Fatty acid oxidation
Cells were labeled with 20 μCi/mL [9,10-3H]-palmitic acid (Perkin Elmer NET043) for 8 hrs at 37 °C. Tracer was removed by washing cells three times in PBS, and cells were serum starved in unlabeled medium for 16 hrs. For longer-term treatment, inhibitors were added for the entire 16-hr duration of the chase period. For shorter-term treatment, following the chase period, cells were pretreated for 1 hr with DGAT1 and 2 inhibitors or etomoxir prior to addition of torin1 for the indicated durations. Medium was refreshed for the final hour of the experiment to quantify production of 3H2O, indicative of fatty acid β-oxidation. Medium was pelleted for 10 min at maximum speed at room temperature, and 350 μL were applied to 350 mg 1x8 Dowex Chloride Resin (Sigma 44340) that had been prewashed with water and dispensed into Spin-X Centrifuge Tube Filters (Costar). Tubes were centrifuged 3 min at 4000 x g at room temperature. 3H2O in the flow through was quantified using Emulsifier Safe scintillation cocktail on a Hidex 300 SL counter. Cells were lysed in NP-40 lysis buffer and protein was quantified to normalize 3H2O produced.
Gene expression analysis
RNA was purified from cells using the TRIzol Reagent (Thermo 15596026), and cDNA was synthesized from 1 μg of RNA using the SuperScript III First-Strand Synthesis System (Thermo 18080051), according to the manufacturer’s instructions. Samples were assayed via quantitative RT-PCR using iTaq Universal SYBR Green Supermix (Bio-Rad 1725125) and a CFX Connect Realtime PCR Detection System (Bio-Rad). Relative transcript abundance was quantified using the ΔΔCT method, normalizing to mouse β-actin. qPCR primers were synthesized by Integrated DNA Technologies and are listed in Supplementary Table 3.
Lentivirus
Lentivirus was generated in HEK-293T cells transfected with a transfer plasmid, psPAX2, and pMD2.G using polyethylenimine. Target cells were infected two days later with viral media filtered through a 0.45 μM PES filter (Millipore) with 8 μg/mL (final) polybrene (Santa Cruz). Cells were selected with 1-4 μg/mL puromycin.
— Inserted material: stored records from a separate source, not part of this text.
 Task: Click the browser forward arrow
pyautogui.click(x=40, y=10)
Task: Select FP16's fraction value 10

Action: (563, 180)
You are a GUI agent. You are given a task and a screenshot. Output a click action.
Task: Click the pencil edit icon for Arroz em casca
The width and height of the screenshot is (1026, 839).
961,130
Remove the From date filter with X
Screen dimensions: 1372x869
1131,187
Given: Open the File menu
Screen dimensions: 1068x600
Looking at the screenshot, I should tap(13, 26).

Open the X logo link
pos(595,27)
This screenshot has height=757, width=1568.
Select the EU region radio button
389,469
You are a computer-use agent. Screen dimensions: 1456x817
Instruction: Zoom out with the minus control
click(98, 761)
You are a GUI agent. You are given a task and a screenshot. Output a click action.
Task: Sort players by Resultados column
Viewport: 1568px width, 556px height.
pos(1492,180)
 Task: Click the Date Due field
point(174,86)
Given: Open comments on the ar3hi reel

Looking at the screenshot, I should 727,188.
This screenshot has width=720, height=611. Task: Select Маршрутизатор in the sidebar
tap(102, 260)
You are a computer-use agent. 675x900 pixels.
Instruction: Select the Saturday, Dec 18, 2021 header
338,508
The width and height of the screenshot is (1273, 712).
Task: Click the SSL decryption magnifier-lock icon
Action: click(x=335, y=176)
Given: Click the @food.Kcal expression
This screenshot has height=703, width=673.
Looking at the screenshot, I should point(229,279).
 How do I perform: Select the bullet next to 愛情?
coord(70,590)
Lysosome immunoprecipitation (Lyso-IP)
Lyso-IP experiments were carried out according to previously published protocols 35 with modifications made for lipid extraction. HEK-293T cells infected with pLJC5-Tmem192-3xHA (Addgene 102930) or 2xFLAG (Addgene 102929) were grown to confluence in a 15 cm plate for each sample. After inhibitor treatment, cells were washed twice with ice cold PBS, scraped into 1 mL of ice-cold PBS containing potassium (KPBS: 136 mM KCl, 10 mM potassium phosphate pH 7.4), and pelleted for 2 min at 1000 x g at 4 C. Subsequent steps were carried out in the cold room.
Pellets were resuspended in 1 mL KPBS. 25 μL were removed and immediately mixed with NP-40 lysis buffer containing protease inhibitors for a whole cell protein sample or 225 μL 80% HPLC-grade methanol for whole cell lipidomics. Remaining cell suspension was lysed with 20 strokes in a tight-fitting dounce homogenizer. Nuclei and debris were removed by centrifuging for 2 min at 1000 x g at 4 °C. Supernatant was mixed with 100 μL resuspended Pierce Anti-HA Magnetic Beads (Thermo 88837) that was washed three times with KPBS. The beads were rocked with the lysate for 10 min at 4 °C and washed four times with KPBS using a DynaMag magnet.
Following the final wash, beads were suspended in 100 μL NP-40 lysis buffer with protease inhibitors for a lysosomal protein sample or in 225 μL 80% methanol for lysosomal lipid extraction. For lipid extraction, samples were stored at −80 °C at this point until all cells were processed. Then 600 μL MTBE were added and samples were mixed for 1 hr at room temperature. 105 μL HPLC-grade water were added, and phases were separated by centrifugation for 10 min at 1000 x g at room temperature. The upper phase was collected and dried under nitrogen gas stream. Lipids were analyzed as described above. Lipid species whose abundance in the Lyso-IP from HA-tagged cells was ≤4-fold higher than the average abundance in the negative control Lyso-IP from FLAG-tagged cells were excluded from the final analysis.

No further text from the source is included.